Trump: una oportunidad para conocer el alma
Los analistas, los periodistas, los responsables de las encuestas se han equivocado mucho durante mucho tiempo. Durante semanas estuvieron diciendo que Donald Trump y Kamala Harris estaban empatados. Pero los resultados de la semana pasada han desmentido radicalmente todas las previsiones. La élite de las dos costas que escribe en los periódicos, que habla por televisión, está desconectada de la realidad. La candidata republicana nunca, desde que en agosto se convirtiera de forma oficial en aspirante a la Casa Blanca, tuvo posibilidad alguna de ganar. Trump se ha hecho con la presidencia con cinco millones más de voto popular que Harris. Hacía 20 años que no se producía una victoria tan rotunda de los republicanos. Ha conseguido diez puntos más de voto hispano que en 2020: un 45 por ciento de apoyo de la minoría más importante del país, en otro tiempo reserva de voto demócrata. Y eso, a pesar de su discurso antiinmigración. La segunda o tercera generación de los que llegaron a Estados Unidos hablando español ya no se sienten extranjeros. Piensan como buena parte de la clase media. Trump también ha obtenido un respaldo de una parte relevante de negros, algo en otro momentos impensable. Ha ganado en sitios como New Jersey, como el Bronx, el barrio negro por excelencia de Nueva York, o en Chicago.

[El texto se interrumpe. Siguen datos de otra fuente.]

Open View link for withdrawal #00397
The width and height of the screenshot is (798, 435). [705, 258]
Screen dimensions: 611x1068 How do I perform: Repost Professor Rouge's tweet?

Las élites educadas viven en una burbuja. Y por eso no entendieron lo que estaba sucediendo. Biden ha sido el último demócrata con un proyecto para todo el país. Harris pertenece al mundo de las universidades prestigiosas. Y en esas universidades se enseña que los problemas de los Estados Unidos tienen que ver con la desigualdad racial o la discriminación de las mujeres. Son problemas reales, pero no la prioridad de los “otros estadounidenses”. Los otros estadounidenses viven una vida más infeliz que los que han conseguido estudios superiores, se casan menos, se divorcian más, son más adictos a los opiáceos, son más obesos, y están mucho más solos. Y tienen la sensación de que en los últimos cuatro años la economía ha empeorado y de que el Gobierno no ha hecho lo suficiente para luchar contra la inflación. Biden aprobó ayudas para los trabajadores. La política aplicada después del COVID permitió un crecimiento sólido y la creación de empleo. Pero las cifras macroeconómicas no cuentan. Lo que cuenta son las sensaciones y muchos tienen la impresión de que han perdido demasiada capacidad adquisitiva.
Se ha explicado muchas veces. Trump ha sabido captar el malestar, conducirlo. Su mensaje es sencillo y eficaz: “los miembros de las elites os han traicionado y hay que echarles”.
Los analistas no han entendido que el deseo de justicia, también podemos llamarlo resentimiento, es más fuerte que los valores sobre los que en un tiempo se sustentó la democracia. Para muchos votantes la sensación de haber sido traicionados es más importante que lo que Trump dice o hace. Les da igual que sus discursos sean erráticos, que utilice noticias falsas, que haya sido condenado por la justicia. Hamilton, uno de los padres fundadores, estaba convencido de que el futuro de los Estados Unidos dependía de la confianza. Esa confianza en la democracia disminuye de forma rápida. Los valores de la república son ya algo abstracto, lejano. Nos escandalizamos del populismo sin querer entender el cambio antropológico que lo genera. Lo que hasta hace un tiempo era evidente ya ha dejado de serlo. David Brooks profetizaba en el New York Times tras la victoria de Trump, que se acercan tiempos caóticos. Tiempos que son “una oportunidad porque podrán a pruebas las almas y nos harán ver de que están hechas”. Los malos tiempos siempre son una ocasión para que el alma, sin la que no hay democracia, salga a flote.